* **OPDRACHTDOEL**
Wil je uit de tekst over bodemsanering het stuk overschrijven dat begint bij de woorden "2.3.3. Het college" en ophoudt na "geding beroep instellen."?
═════ TEKST ═════
2.3.3. Het college stelt dat [appellante sub 1] en [appellant sub 2] niet kunnen worden aangemerkt als belanghebbenden bij het bestreden besluit omdat zij slechts een afgeleid belang hebben.
2.3.3.1. Ingevolge artikel 20.1, eerste en derde lid, van de Wet milieubeheer kan een belanghebbende tegen een besluit als hier in geding beroep instellen.
Ingevolge artikel 1:2, eerste lid, van de Awb wordt onder belanghebbende verstaan: degene wiens belang rechtstreeks bij een besluit is betrokken.
2.3.3.2. Het bedrijf van [appellante sub 1] is gevestigd op het te saneren terrein. [appellante sub 1] is derhalve belanghebbende bij het bestreden besluit.
[appellant sub 2] woont op geringe afstand van het perceel waarop het bestreden besluit betrekking heeft. Hij is derhalve eveneens belanghebbende bij het bestreden besluit.
Het door het college aangevoerde feit dat [appellante sub 1] en [appellant sub 2] geen eigenaren zijn van de desbetreffende panden maar huurders, maakt het vorenstaande niet anders.
Hun beroepen zijn ontvankelijk.
Het beroep van [appellante sub 1]
2.4. Ingevolge artikel 38, eerste lid, van de Wet bodembescherming voert degene die de bodem saneert de sanering zodanig uit dat:
a. de bodem ten minste geschikt wordt gemaakt voor de functie die hij na de sanering krijgt waarbij het risico voor mens, plant of dier als gevolg van blootstelling aan de verontreiniging zoveel mogelijk wordt beperkt;
b. het risico van de verspreiding van verontreinigende stoffen zoveel mogelijk wordt beperkt;
c. de noodzaak tot het nemen van maatregelen en beperkingen in het gebruik van de bodem als bedoeld in artikel 39d zoveel mogelijk wordt beperkt.
═════ GEGEVEN INFORMATIE ═════
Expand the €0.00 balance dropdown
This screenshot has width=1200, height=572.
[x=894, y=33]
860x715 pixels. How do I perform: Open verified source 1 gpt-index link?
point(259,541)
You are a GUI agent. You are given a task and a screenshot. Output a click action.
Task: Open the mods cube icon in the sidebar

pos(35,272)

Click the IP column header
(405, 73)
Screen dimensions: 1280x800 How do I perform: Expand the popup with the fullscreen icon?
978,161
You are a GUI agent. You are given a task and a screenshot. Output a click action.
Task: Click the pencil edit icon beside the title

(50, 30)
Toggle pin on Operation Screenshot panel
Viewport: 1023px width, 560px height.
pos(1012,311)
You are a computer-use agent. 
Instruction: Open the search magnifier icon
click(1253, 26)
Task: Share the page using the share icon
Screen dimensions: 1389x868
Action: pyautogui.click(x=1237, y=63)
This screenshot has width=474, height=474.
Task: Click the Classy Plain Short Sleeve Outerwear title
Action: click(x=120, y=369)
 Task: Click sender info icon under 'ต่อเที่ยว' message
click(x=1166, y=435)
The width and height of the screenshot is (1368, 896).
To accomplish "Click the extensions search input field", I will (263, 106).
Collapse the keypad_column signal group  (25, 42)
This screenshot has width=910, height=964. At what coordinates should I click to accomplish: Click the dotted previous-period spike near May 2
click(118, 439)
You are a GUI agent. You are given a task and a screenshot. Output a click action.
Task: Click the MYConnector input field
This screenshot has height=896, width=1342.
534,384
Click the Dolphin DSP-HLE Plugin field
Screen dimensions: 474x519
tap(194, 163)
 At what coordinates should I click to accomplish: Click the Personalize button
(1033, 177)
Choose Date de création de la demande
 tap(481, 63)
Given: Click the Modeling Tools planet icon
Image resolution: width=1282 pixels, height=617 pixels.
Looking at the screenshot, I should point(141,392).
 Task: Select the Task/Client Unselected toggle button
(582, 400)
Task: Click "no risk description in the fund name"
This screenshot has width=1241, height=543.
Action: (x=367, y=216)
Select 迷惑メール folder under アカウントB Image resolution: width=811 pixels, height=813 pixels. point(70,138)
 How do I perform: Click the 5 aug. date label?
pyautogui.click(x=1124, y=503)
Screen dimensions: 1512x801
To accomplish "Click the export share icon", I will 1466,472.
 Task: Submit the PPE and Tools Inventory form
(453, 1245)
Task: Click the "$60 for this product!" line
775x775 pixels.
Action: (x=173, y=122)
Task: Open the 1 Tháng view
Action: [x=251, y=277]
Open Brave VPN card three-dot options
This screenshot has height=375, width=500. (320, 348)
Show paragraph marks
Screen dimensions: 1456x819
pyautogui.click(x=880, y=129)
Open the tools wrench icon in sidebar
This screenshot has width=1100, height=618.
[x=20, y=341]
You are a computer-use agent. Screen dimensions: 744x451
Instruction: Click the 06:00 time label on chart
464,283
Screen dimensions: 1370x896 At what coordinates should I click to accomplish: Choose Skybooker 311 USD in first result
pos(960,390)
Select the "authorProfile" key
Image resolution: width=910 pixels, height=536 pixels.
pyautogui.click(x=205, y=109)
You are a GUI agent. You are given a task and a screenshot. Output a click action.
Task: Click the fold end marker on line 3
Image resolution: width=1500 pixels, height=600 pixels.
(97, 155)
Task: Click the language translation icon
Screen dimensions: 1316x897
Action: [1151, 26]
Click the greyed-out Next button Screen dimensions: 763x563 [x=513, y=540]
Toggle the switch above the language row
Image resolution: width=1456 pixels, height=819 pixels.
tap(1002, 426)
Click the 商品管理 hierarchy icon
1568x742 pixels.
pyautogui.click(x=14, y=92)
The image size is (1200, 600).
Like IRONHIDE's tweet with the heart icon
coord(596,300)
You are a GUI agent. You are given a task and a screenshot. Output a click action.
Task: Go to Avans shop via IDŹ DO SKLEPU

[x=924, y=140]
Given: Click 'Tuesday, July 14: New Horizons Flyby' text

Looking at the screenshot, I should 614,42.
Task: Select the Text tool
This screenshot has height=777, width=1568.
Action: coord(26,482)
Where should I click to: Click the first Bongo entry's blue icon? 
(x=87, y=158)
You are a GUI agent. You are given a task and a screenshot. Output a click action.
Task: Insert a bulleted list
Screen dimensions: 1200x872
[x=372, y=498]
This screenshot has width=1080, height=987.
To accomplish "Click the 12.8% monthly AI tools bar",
═════
* **OPLOSSING**
2.3.3. Het college stelt dat [appellante sub 1] en [appellant sub 2] niet kunnen worden aangemerkt als belanghebbenden bij het bestreden besluit omdat zij slechts een afgeleid belang hebben.
2.3.3.1. Ingevolge artikel 20.1, eerste en derde lid, van de Wet milieubeheer kan een belanghebbende tegen een besluit als hier in geding beroep instellen.